* **Consigne donnée**
Écrivez la suite du texte sur le travail de Laurent Goldring, en reprenant après sa dernière phrase.
___ Texte du document ___
Un homme qui dort, tient en cercle autour de lui le fil des heures, l’ordre des années et des mondes (…) mais leurs rangs peuvent se mêler, se rompre. Que vers le matin après quelque insomnie, le sommeil
le prenne en train de lire, (…) il suffit de son bras soulevé pour arrêter et faire reculer le soleil (…).
Que s’il s’assoupit dans une position encore plus déplacée et divergente, par exemple après dîner assis dans un fauteuil, alors le bouleversement sera complet dans les mondes désorbités, le fauteuil magique le fera voyager à toute vitesse dans le
temps et dans l’espace.
Marcel Proust, À la recherche du temps perdu.
Depuis les années 1990, Laurent Goldring interroge la représentation à partir de celle du corps.
___ Données fournies ___
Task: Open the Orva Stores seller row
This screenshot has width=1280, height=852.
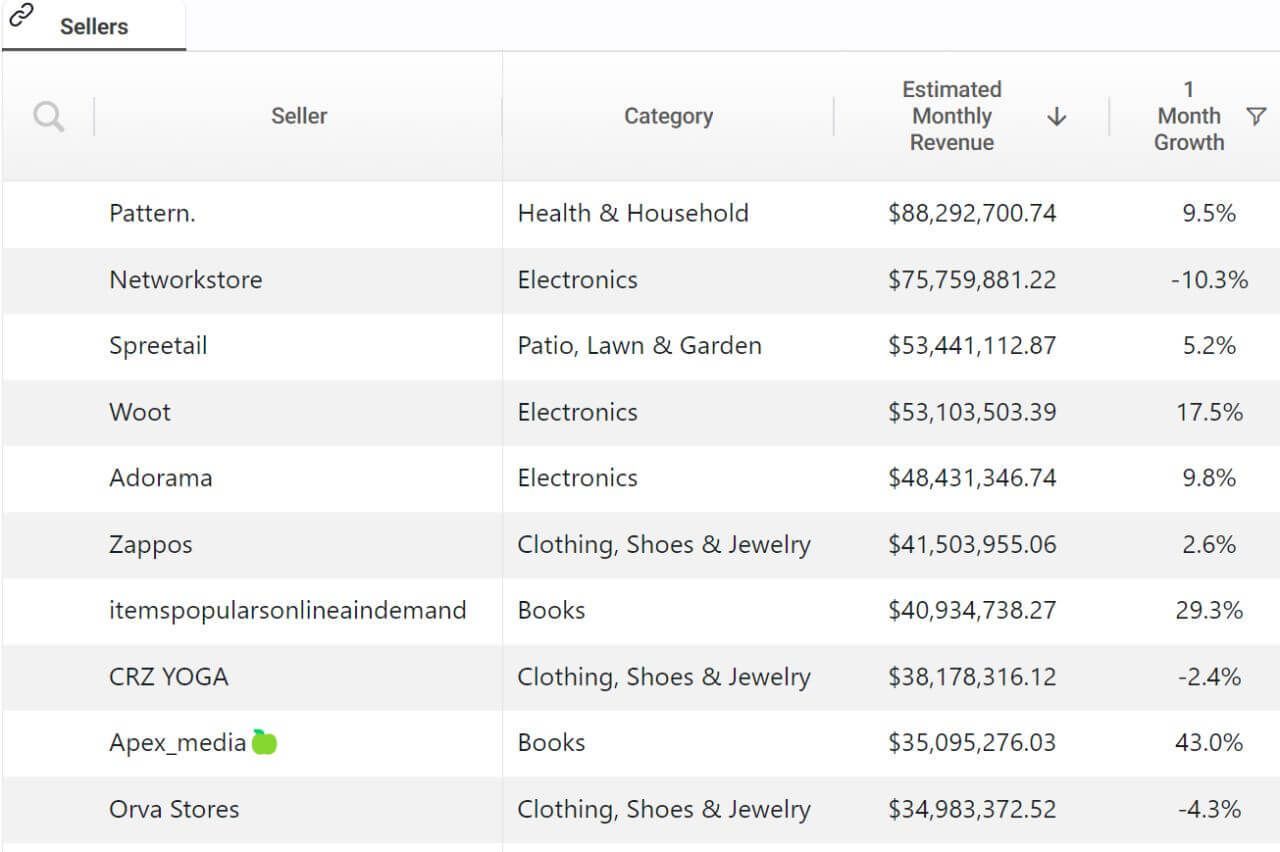Action: pos(174,809)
___
* **Problème résolu**
Il s’emploie à révéler la façon dont l’image (photographie, film ou vidéo) détermine la perception que nous en avons. Dans ses boucles vidéo et dans ses photographies, il donne à voir des corps méconnus ou refoulés, des corps tels que nous ne les voyons jamais, sinon dans les peintures d’un Bacon ou d’un Picasso. Mais des corps sans doute plus « vrais », plus « ressemblants » que bien des représentations codées du monde de l’art. Ainsi « la question posée par Goldring est double : elle s’adresse à la fois au corps, comme construction anatomique et culturelle illusoire, et également à l’image » et à son pouvoir de
prescription sur les corps.
L’exposition de Laurent Goldring présentée par le Frac Franche-Comté rassemble, aux côtés de vidéos et d’œuvres inédites, deux installations majeures : Cesser d’être un (2020) a été acquise par le Frac en 2021 et montrée une première fois au sein de l’exposition Dancing Machines
(Besançon, 2020) et Le Terrier. Deux impressionnantes sculptures où le corps génère son espace particulier, un espace humanisé et qui se révèle le prolongement du corps lui-même. Ce sont au
choix des sculptures ou des scènes.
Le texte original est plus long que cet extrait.